Data | size(train) | size(valid) | size(test) |
---|---|---|---|
ATEC | 62477 | 20000 | 20000 |
BQ | 100000 | 10000 | 10000 |
LCQMC | 238766 | 8802 | 12500 |
PAWSX | 49401 | 2000 | 2000 |
STS-B | 5231 | 1458 | 1361 |
SNLI | 146828 | 2699 | 2618 |
MNLI | 122547 | 2932 | 2397 |
The evaluation dataset is in Chinese, and we used the same language model RoBERTa base on different methods.

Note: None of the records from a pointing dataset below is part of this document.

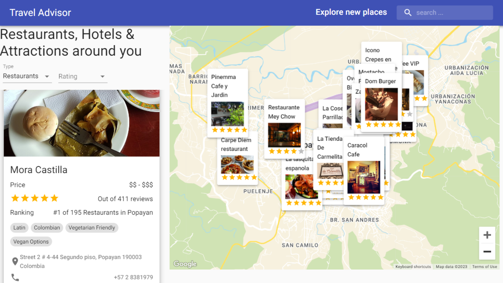Click the Latin cuisine chip
This screenshot has height=283, width=503.
point(19,227)
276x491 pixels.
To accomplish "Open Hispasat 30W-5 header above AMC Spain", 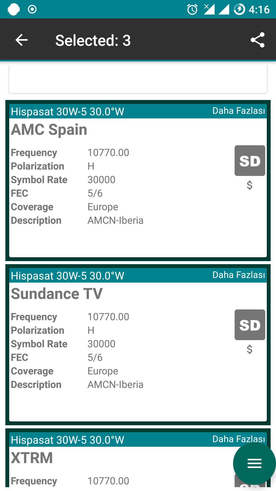I will (67, 112).
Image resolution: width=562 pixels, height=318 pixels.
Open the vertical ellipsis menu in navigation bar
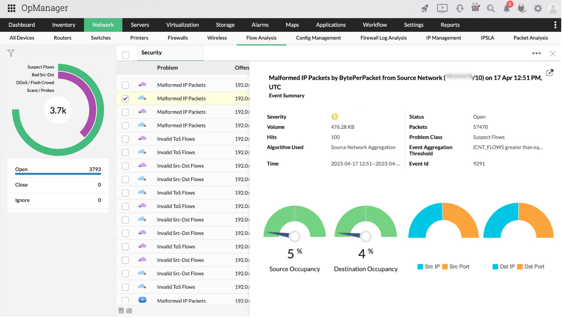click(555, 25)
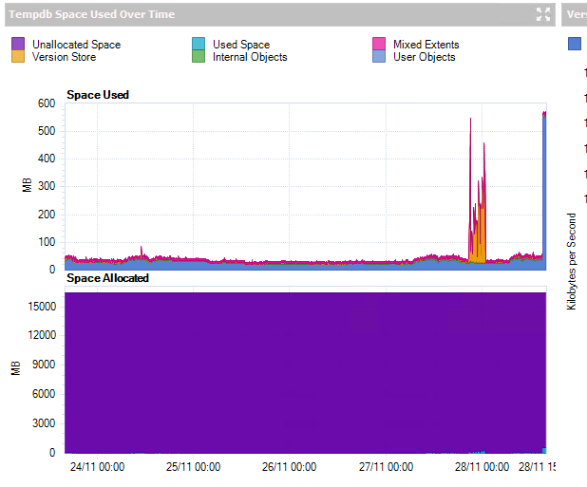587x487 pixels.
Task: Click the Space Used chart title
Action: [x=98, y=95]
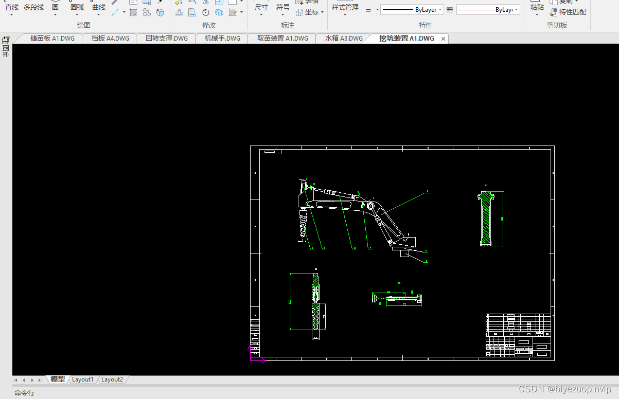
Task: Expand the 样式管理 dropdown arrow
Action: tap(345, 15)
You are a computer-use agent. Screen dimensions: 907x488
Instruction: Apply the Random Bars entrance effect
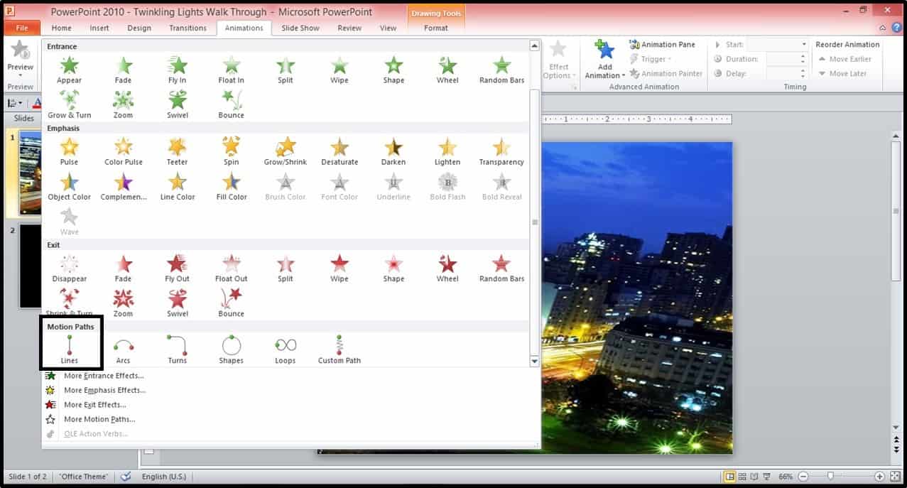(x=501, y=70)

In addition, considering that the test set of some datasets is small, which may lead to a large deviation in evaluation accuracy, the evaluation data here uses train, valid and test at the same time, and the final evaluation result adopts the weighted average (w-avg) method.
Model | STS-B(w-avg) | ATEC | BQ | LCQMC | PAWSX | Avg. |
---|---|---|---|---|---|---|
BAAI/bge-large-zh | 78.61 | - | - | - | - | - |
BAAI/bge-large-zh-v1.5 | 79.07 | - | - | - | - | - |
hellonlp/simcse-large-zh | 81.32 | - | - | - | - | - |
You can use our model for encoding sentences into embeddings
import torch
from transformers import BertTokenizer
from transformers import BertModel
from sklearn.metrics.pairwise import cosine_similarity
# model
simcse_sup_path = "hellonlp/simcse-roberta-large-zh"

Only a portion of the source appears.